- Document extract
Segment Open

In POISE, patients received the first dose of the study drug (ie, oral extended-release metoprolol 100 mg or matching placebo) 2–4 h before surgery. Study drug administration required a heart rate of 50 bpm or more and a systolic blood pressure of 100 mm Hg or greater; these haemodynamics were checked before each administration. If, at any time during the first 6 h after surgery, heart rate was 80 bpm or more and systolic blood pressure was 100 mm Hg or higher, patients received their first postoperative dose (extended-release metoprolol 100 mg or matched placebo) orally. If the study drug was not given during the first 6 h, patients received their first postoperative dose at 6 h after surgery. 12 h after the first postoperative dose, patients started taking oral extended-release metoprolol 200 mg or placebo every day for 30 days. If a patient's heart rate was consistently below 45 bpm or their systolic blood pressure dropped below 100 mm Hg, study drug was withheld until their heart rate or systolic blood pressure recovered; the study drug was then restarted at 100 mg once daily. Patients whose heart rate was consistently 45–49 bpm and systolic blood pressure exceeded 100 mm Hg delayed taking the study drug for 12 h.

Patients who were unable to take medications orally received the study drug by slow or rapid intravenous infusion every 6 h until they could resume oral medications. The slow infusion consisted of 15 mg of the study drug in 25 mL normal saline infused over 60 min; heart rates and blood pressures were checked at 10, 30, and 60 min into the infusion. If a patient's heart rate dropped below 50 bpm or systolic blood pressure dropped to below 100 mm Hg the infusion was stopped and subsequent infusions had 10 mg of study drug. The rapid intravenous infusion consisted of 5 mg of the study drug infused over 2 min and repeated—as long as haemodynamic criteria were met—every 5 min for a total of 15 mg. Investigators were allowed to select either the slow or rapid intravenous infusion for any participant who was unable to take medications orally.

An electrocardiograph (ECG) was recorded 6–12 h postoperatively and on the first, second, and 30th days after surgery. We obtained a measurement of troponin or, if unavailable, a creatine kinase-MB measurement 6–12 h postoperatively and on the first, second, and third days after surgery. These measurements were recorded on the case report forms and forwarded to the POISE project office. All measurements were reviewed centrally. If a patient's biomarkers or cardiac enzymes were raised but a myocardial infarction case report form was not submitted, we asked the centre to review the case to ensure that a myocardial infarction was not missed. Centres were encouraged to obtain more frequent ECGs and cardiac biomarkers if they suspected a myocardial infarction.

Segment Closed

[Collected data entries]

Segment Open

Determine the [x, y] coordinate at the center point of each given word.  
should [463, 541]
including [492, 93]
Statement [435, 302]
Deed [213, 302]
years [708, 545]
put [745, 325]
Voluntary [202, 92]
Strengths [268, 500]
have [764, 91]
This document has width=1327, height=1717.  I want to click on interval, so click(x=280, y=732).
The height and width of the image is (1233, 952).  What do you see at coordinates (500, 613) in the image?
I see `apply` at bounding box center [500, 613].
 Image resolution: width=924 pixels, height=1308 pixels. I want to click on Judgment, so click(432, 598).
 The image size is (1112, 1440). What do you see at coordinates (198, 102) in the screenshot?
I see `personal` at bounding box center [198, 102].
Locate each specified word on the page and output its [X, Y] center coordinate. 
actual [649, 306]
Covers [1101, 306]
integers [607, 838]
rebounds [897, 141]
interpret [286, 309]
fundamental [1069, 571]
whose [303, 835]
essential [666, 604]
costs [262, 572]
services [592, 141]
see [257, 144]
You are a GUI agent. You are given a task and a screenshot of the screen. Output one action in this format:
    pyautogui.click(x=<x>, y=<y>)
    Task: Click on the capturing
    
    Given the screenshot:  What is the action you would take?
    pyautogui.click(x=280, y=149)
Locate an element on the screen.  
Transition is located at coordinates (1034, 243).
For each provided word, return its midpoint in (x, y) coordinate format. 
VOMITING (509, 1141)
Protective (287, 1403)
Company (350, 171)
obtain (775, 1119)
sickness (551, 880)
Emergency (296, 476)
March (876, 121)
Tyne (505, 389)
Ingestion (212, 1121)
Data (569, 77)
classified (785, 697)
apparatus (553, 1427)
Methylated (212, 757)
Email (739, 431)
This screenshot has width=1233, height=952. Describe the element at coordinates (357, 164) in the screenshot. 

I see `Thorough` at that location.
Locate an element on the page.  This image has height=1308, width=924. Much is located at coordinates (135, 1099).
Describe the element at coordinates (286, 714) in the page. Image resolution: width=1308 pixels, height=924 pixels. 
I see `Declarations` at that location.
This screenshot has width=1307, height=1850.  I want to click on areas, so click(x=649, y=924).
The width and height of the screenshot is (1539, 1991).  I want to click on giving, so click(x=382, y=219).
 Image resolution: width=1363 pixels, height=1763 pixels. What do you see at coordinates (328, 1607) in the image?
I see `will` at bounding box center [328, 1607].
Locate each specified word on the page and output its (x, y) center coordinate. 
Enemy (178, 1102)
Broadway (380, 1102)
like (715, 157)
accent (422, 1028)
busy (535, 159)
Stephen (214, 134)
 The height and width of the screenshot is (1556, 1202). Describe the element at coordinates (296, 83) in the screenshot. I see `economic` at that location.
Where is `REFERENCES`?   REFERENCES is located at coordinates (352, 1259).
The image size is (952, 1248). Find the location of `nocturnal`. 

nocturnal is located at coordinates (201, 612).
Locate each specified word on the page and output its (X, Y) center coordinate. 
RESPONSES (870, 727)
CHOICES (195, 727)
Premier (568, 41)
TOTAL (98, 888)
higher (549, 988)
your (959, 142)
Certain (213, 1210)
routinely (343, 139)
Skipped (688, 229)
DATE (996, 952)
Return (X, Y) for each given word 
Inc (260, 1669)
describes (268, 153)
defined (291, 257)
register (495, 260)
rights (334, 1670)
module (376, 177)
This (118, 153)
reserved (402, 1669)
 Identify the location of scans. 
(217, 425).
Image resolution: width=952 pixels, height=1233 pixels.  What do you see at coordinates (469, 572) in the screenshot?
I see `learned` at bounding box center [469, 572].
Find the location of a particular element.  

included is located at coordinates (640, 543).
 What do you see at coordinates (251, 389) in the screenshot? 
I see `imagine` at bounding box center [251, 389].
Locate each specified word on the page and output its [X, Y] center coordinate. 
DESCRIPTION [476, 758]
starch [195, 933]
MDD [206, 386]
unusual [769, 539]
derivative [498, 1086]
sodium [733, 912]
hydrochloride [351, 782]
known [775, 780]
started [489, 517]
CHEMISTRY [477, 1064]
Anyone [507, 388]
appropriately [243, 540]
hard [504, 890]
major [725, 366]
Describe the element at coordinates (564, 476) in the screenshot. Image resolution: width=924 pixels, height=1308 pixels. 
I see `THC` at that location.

Segment Closed

Reproduce word for word the part of the POISE protocol text that starts at "Patients who were" and ends at "take medications orally.".

Patients who were unable to take medications orally received the study drug by slow or rapid intravenous infusion every 6 h until they could resume oral medications. The slow infusion consisted of 15 mg of the study drug in 25 mL normal saline infused over 60 min; heart rates and blood pressures were checked at 10, 30, and 60 min into the infusion. If a patient's heart rate dropped below 50 bpm or systolic blood pressure dropped to below 100 mm Hg the infusion was stopped and subsequent infusions had 10 mg of study drug. The rapid intravenous infusion consisted of 5 mg of the study drug infused over 2 min and repeated—as long as haemodynamic criteria were met—every 5 min for a total of 15 mg. Investigators were allowed to select either the slow or rapid intravenous infusion for any participant who was unable to take medications orally.